Convert the records from the line containing "The height and width of the screenshot is (330, 681)." through the line containing "(453, 514)." into a JSON list of strings, one string per line, with blank lines omitted.

▬▬▬

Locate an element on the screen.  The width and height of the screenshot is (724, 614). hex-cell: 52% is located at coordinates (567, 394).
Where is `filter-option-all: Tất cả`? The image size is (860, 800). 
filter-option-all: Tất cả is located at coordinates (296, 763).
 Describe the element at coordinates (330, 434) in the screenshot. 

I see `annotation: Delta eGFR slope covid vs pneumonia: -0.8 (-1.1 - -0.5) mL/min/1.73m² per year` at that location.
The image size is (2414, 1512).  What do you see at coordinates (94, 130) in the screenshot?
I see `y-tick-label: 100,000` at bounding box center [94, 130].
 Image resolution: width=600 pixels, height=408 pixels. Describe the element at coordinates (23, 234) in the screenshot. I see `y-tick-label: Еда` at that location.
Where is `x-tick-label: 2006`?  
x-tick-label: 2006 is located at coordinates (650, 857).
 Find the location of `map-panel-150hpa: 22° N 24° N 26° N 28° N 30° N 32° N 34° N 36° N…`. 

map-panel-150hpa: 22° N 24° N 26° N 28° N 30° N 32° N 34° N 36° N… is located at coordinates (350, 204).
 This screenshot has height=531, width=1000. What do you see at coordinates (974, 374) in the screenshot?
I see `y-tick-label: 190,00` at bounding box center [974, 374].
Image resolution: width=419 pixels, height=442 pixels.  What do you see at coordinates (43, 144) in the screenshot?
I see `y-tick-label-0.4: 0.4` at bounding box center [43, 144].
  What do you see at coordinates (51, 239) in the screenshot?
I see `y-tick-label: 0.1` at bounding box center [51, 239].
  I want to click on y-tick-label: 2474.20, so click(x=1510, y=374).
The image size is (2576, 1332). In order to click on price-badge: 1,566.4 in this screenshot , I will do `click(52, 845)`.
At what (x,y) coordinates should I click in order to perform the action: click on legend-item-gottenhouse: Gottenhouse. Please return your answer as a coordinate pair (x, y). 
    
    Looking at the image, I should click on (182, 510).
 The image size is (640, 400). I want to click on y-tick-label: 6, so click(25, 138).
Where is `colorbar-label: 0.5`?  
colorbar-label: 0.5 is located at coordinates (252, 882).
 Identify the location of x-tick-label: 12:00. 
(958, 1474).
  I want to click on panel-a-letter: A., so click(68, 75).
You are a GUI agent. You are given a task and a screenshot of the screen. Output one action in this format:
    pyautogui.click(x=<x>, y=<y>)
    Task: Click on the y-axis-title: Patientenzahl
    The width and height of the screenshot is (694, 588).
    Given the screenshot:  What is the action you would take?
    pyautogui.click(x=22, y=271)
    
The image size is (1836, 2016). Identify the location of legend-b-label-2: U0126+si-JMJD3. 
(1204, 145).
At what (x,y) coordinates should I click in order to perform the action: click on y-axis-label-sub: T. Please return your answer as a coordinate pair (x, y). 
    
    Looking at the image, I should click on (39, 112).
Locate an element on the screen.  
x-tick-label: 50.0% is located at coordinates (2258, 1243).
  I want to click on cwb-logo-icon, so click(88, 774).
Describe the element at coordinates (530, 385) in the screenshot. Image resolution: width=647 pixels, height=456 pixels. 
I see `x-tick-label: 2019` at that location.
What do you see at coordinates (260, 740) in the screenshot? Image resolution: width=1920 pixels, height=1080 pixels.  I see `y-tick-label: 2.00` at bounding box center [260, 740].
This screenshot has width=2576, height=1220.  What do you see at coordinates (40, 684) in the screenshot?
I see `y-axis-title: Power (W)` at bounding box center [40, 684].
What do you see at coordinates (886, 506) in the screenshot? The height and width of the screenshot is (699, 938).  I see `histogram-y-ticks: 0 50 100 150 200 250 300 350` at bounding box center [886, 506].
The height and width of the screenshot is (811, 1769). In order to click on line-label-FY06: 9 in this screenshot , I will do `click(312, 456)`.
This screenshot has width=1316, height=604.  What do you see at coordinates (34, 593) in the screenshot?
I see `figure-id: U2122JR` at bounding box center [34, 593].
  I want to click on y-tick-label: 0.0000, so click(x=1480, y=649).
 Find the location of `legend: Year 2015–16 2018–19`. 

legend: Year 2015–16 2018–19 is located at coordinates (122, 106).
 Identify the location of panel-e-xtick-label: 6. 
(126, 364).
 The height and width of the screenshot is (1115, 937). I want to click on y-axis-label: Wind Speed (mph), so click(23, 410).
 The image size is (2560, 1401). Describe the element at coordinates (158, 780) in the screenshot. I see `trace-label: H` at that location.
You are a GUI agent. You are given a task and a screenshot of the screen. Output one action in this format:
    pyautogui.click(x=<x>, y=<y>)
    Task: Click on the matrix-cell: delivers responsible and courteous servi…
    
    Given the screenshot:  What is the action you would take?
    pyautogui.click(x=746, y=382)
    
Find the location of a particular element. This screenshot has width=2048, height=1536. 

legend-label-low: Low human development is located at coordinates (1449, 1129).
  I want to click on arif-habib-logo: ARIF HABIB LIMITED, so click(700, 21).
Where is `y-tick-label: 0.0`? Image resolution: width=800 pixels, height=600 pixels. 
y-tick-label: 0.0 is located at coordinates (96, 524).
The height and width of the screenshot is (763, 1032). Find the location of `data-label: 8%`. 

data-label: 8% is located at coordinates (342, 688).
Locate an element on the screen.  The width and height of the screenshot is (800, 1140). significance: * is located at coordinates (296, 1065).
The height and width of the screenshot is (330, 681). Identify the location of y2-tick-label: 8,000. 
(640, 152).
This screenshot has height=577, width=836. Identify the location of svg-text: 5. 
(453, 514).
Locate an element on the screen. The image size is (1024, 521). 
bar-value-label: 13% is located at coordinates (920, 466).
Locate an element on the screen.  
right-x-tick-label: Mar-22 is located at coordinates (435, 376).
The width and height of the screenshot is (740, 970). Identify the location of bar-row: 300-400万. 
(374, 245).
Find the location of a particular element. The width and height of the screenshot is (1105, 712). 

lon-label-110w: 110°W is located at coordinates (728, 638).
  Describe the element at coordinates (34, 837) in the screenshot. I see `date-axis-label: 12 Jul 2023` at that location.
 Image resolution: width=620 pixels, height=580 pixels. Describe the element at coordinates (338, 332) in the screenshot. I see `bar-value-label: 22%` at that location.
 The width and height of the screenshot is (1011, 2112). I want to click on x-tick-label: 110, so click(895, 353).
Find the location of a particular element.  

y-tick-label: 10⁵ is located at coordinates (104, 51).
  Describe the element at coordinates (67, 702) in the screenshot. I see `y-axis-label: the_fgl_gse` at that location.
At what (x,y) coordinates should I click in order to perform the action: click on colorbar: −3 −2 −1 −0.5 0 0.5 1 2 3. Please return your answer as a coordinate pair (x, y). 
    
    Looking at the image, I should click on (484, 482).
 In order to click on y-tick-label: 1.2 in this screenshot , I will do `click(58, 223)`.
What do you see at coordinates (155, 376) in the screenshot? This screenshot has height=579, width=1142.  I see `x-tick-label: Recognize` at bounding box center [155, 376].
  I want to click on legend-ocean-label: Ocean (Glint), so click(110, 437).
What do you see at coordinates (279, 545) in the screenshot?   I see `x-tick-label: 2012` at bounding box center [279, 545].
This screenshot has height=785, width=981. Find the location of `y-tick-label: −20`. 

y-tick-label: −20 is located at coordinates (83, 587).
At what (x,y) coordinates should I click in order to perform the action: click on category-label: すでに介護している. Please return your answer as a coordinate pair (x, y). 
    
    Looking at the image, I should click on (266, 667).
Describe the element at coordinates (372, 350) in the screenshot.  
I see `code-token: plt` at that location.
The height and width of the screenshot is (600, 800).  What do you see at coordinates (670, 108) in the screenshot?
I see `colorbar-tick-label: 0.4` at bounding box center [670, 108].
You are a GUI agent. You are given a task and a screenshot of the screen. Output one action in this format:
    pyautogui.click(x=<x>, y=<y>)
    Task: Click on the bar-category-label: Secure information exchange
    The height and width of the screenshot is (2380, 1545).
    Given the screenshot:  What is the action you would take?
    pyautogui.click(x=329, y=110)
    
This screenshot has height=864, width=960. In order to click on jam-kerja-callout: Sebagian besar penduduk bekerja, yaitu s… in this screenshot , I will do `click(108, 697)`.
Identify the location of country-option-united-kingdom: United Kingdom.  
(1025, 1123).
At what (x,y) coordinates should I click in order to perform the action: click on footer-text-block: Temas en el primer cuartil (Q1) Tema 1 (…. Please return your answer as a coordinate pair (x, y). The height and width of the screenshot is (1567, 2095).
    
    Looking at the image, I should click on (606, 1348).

▬▬▬

* [Output]
[
  "The height and width of the screenshot is (330, 681). Identify the location of y2-tick-label: 8,000. ",
  "(640, 152).",
  "This screenshot has height=577, width=836. Identify the location of svg-text: 5. ",
  "(453, 514)."
]